Given task: Extract every line of the items below that contains the string "Toggle", treating case as significant.

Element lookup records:
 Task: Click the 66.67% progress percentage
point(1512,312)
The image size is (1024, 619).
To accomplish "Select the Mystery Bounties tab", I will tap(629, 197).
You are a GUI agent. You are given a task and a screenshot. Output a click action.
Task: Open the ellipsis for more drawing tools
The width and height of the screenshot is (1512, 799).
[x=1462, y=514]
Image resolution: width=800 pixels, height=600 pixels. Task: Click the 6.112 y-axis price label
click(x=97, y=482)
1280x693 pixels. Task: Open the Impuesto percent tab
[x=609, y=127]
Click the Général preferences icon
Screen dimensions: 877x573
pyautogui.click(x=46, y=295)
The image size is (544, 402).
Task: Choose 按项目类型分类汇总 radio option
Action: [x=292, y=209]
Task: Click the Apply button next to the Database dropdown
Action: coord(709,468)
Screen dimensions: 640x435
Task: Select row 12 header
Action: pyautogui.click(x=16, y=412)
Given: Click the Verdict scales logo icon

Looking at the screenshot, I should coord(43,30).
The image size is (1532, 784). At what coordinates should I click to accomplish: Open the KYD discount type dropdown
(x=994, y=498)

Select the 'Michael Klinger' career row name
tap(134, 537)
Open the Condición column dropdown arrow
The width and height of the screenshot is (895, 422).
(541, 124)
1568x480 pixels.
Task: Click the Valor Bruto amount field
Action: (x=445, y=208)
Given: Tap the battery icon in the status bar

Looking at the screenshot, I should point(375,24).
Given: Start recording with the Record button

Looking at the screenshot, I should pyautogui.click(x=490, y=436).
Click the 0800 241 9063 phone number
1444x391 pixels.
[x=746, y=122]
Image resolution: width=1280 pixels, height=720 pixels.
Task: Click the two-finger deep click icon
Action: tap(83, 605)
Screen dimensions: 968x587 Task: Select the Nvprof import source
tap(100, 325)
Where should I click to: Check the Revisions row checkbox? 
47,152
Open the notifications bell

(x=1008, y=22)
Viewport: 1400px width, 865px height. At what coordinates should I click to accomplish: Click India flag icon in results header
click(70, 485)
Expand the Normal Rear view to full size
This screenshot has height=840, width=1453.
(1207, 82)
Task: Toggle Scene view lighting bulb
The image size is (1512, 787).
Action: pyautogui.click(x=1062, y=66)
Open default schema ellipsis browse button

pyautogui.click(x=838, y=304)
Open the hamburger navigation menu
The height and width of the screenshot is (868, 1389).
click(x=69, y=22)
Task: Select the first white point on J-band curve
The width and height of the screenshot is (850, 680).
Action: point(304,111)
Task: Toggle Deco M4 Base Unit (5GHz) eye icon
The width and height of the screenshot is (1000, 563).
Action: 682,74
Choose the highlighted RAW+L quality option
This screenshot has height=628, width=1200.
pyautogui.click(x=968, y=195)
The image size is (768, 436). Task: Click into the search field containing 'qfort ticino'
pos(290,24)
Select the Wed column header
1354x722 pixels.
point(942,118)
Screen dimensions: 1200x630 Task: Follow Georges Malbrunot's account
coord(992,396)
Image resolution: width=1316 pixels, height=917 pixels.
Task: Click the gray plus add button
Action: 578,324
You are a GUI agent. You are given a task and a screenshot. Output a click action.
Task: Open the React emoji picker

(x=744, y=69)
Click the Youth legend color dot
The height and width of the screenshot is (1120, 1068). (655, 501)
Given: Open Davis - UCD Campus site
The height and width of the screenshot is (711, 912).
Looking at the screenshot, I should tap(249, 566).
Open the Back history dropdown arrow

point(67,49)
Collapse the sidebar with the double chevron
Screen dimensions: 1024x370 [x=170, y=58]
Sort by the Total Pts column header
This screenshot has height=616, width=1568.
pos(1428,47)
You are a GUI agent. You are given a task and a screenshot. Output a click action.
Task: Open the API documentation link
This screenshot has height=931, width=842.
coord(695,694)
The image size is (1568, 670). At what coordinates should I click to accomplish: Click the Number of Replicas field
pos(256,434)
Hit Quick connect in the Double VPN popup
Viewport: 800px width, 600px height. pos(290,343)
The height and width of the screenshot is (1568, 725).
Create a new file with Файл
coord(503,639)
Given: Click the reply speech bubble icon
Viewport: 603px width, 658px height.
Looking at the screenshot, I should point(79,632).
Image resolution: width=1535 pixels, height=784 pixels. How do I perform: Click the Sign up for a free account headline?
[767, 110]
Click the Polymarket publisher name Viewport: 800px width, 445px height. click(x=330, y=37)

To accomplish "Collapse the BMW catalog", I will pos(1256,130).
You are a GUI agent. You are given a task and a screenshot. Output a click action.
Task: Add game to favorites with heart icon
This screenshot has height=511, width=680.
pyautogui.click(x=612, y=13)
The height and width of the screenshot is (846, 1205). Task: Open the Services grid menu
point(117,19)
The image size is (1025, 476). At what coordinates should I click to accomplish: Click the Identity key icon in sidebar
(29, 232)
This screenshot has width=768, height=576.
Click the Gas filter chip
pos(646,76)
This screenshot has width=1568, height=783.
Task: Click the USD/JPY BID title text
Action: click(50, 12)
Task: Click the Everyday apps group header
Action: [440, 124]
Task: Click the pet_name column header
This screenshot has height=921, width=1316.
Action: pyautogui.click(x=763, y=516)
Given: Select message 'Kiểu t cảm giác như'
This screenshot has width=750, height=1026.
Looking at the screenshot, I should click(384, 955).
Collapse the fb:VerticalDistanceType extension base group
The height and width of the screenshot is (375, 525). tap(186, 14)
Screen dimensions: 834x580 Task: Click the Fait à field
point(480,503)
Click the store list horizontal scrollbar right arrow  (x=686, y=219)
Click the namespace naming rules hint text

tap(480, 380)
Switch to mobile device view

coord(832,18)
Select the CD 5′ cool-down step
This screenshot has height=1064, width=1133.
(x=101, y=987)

Result for this exercise:
Task: Toggle Scene view lighting bulb
Task: Toggle Deco M4 Base Unit (5GHz) eye icon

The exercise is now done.